In the 1984 Big Three national auto contract the UAW formally embraced the policy of corporatism, the complete subordination of the working class to the interests of the employers and the government. It sought to set up new relations with management that would insure the income of the union bureaucracy in the face of a falling membership base. The UAW and the auto companies set up a host of union-management committees at all levels. The union bureaucracy became increasingly integrated into the structure of management itself, functioning more and more as direct agents of the auto bosses on the shop floor.

During the 1990s the fall in UAW membership continued. The UAW did nothing to oppose attempts by the auto companies to spin off their parts operations and slash wages, benefits and work rules. It only insisted that the new companies retain the UAW as the bargaining agent for their workforces. In an attempt to offset membership losses, it attempted to enlist the support of the auto companies in efforts to organize nonunion parts suppliers. For example, in 1996 the UAW established an informal understanding with Ford that the union would drop its opposition to the outsourcing of jobs if Ford would help the UAW organize the automaker’s nonunion subcontractors, such as Johnson Controls.

Today, the UAW has 638,722 members, down from 1.5 million in 1979, a 57 percent decline. Union membership continued to fall during the last decade. In Indiana, which leads the nation with 21 percent of workers concentrated in manufacturing, there were 100,000 auto parts workers during the boom of the 1990s. Since 1998, however, some 60 auto parts and machine shops have closed their doors.

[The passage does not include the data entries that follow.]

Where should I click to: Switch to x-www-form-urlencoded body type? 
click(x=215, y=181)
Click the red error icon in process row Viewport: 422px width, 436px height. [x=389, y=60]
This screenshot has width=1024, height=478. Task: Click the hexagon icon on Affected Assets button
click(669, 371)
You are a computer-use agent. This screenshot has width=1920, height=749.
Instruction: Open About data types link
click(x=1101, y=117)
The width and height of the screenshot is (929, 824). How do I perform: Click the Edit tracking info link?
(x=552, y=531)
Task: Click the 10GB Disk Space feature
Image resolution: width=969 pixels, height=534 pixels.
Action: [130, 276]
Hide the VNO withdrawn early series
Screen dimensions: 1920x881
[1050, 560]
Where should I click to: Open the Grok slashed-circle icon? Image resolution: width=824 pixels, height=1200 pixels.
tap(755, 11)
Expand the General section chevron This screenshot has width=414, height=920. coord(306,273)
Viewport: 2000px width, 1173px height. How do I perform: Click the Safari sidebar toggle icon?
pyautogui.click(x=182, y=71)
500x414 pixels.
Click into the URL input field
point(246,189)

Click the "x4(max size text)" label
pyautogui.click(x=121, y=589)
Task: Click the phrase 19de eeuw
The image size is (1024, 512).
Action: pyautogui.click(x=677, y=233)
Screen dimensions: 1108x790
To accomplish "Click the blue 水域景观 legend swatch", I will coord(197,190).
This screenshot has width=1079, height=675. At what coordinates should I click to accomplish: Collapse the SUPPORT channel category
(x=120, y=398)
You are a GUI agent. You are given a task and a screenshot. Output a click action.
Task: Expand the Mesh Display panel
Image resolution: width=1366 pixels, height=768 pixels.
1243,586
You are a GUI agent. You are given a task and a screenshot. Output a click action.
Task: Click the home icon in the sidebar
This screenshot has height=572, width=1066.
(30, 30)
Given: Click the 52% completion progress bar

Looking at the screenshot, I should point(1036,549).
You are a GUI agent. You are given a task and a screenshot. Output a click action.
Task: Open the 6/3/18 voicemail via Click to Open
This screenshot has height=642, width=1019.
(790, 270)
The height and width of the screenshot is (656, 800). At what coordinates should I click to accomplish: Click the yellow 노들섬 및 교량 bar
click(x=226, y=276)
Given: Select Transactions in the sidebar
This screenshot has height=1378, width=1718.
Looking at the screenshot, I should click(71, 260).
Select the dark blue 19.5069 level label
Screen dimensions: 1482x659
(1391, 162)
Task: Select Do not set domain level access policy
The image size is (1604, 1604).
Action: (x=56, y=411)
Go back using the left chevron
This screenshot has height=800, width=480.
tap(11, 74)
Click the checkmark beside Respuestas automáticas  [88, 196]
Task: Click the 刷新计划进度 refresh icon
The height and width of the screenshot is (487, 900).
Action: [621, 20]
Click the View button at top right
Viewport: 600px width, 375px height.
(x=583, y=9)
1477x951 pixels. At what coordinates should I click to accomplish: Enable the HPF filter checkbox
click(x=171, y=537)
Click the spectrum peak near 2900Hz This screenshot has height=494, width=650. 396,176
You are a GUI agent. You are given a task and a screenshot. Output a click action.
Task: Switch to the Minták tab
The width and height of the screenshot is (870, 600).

While the actual dues paying membership of the UAW has declined, the income of the union apparatus has remained relatively stable. It has been able to sustain its income through increasing individual dues and obtaining direct handouts from the employers and the government. UAW assets topped $1.096 billion in 2000, most of it in the union’s huge, but rarely used, strike fund.

Meanwhile graft, cronyism, nepotism and corruption flourish throughout the union apparatus. For example, a group of autoworkers charged that UAW leaders in Local 594 in Pontiac, Michigan conspired to extend the 1997 strike at GM’s Truck and Bus plant in order to win fraudulent overtime payments worth $200,000 and jobs for relatives.

Excess capacity and a continuing sales decline are expected to force the Big Three to close at least four assembly plants during the current decade. The wage cut worked out by the UAW bureaucracy in New Castle is a foretaste of the kind of deal being prepared by the union and the auto bosses as the contract for hundreds of thousands of GM, DaimlerChrysler and Ford workers expires later this summer.

The agreement at New Caste Machining and Forge underscores the futility of a perspective based on reforming the UAW. The failure of the UAW is not simply the product of corrupt officials, nor is the degeneration of the trade unions limited to the United States. In every country the collapse of the perspective of trade union reform is reflected in the betrayal of workers’ basic interests and the direct subordination of the working class to the requirements of “their” national ruling class. The subordination of the working class to this perspective propels North and South American, European and Asian workers into a fratricidal competition with one another for an ever-dwindling pool of jobs.

Only a strategy based on a global perspective, the international unity of the working class in defense of jobs and living standards in a struggle against the profit system, is viable in this period of transnational corporations. This struggle is above all a political struggle and requires independent political organization—the building of a party of the working class fighting for socialism. This movement must fight to place the auto corporations and all basic industry under public ownership, reorganizing production to meet the needs of workers and consumers, not profits.

On this basis the working class must also construct new organs of industrial struggle, purged of bureaucrats and under the democratic control of the rank and file.